» **Task to carry out**:
Copy task, pictures excluded: set down exactly the lines from the one containing "The height and" to the end of the data below.

» **Supplied data**:
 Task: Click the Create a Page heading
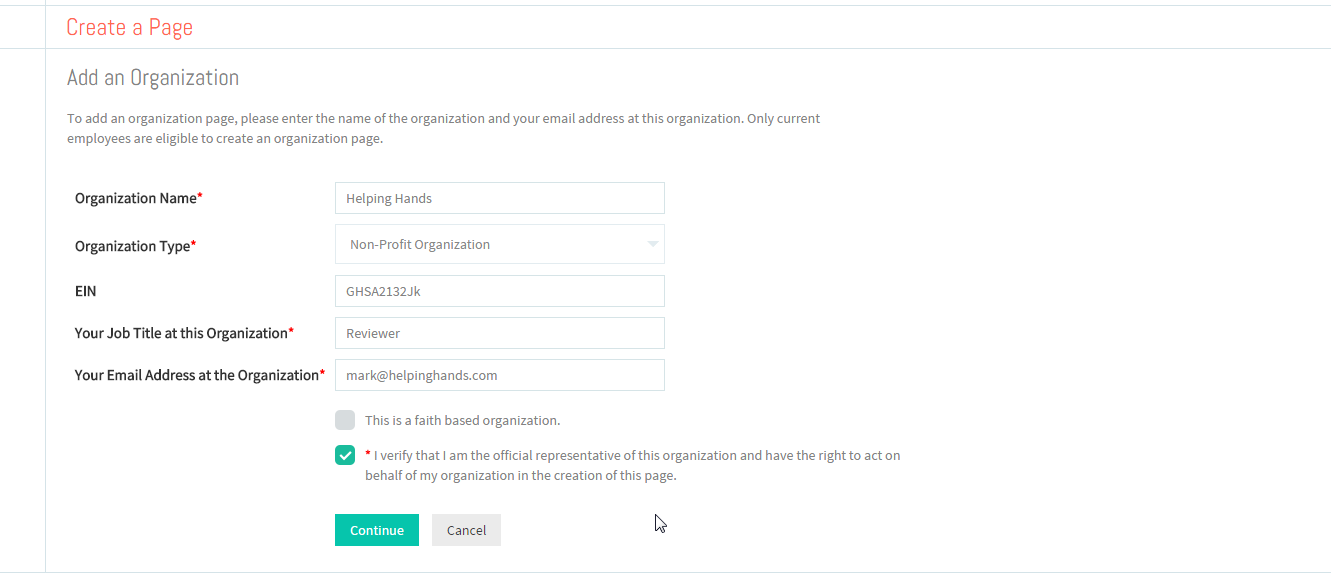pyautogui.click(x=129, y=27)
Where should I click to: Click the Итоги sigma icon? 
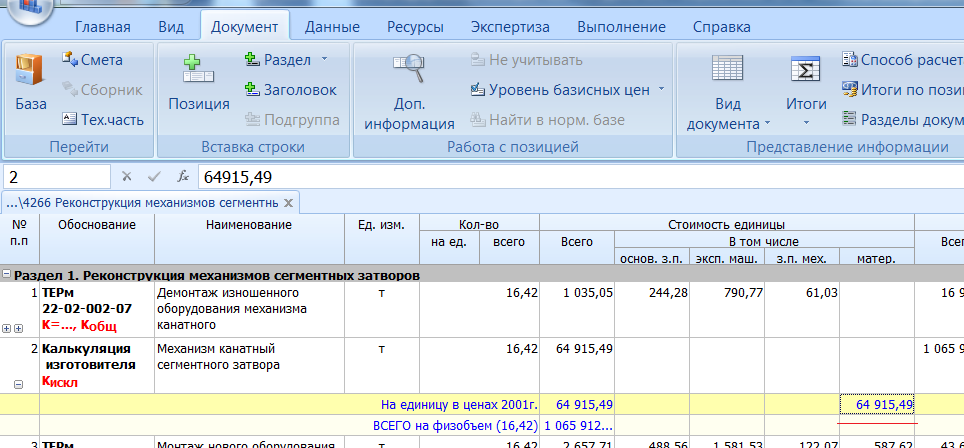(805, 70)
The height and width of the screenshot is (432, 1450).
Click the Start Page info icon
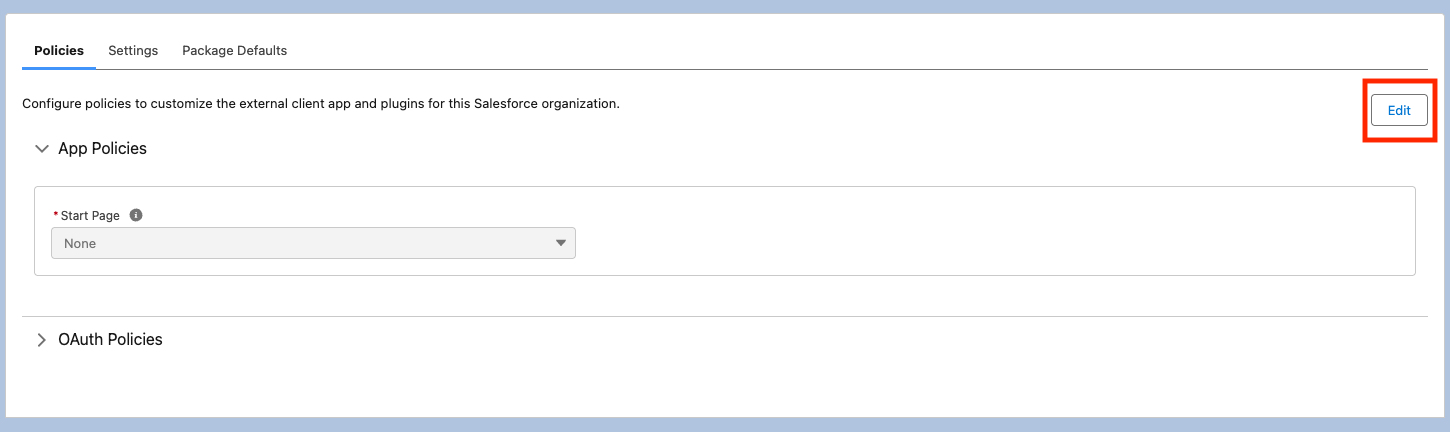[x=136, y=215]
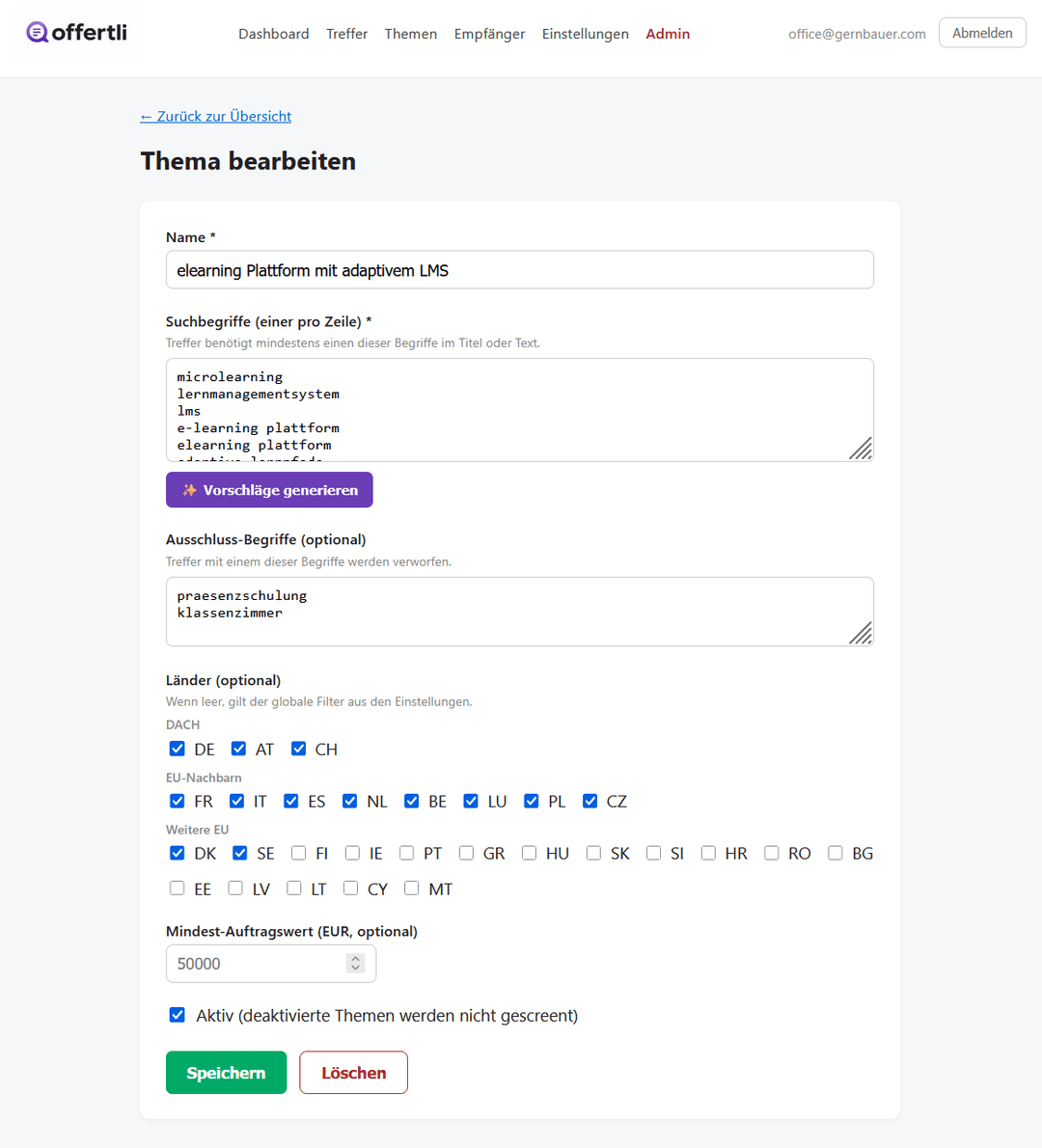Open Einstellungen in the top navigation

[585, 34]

» **Reply to the task**:
The height and width of the screenshot is (432, 1450).
Click the Start Page info icon
[x=136, y=215]
Open Einstellungen in the top navigation

[585, 34]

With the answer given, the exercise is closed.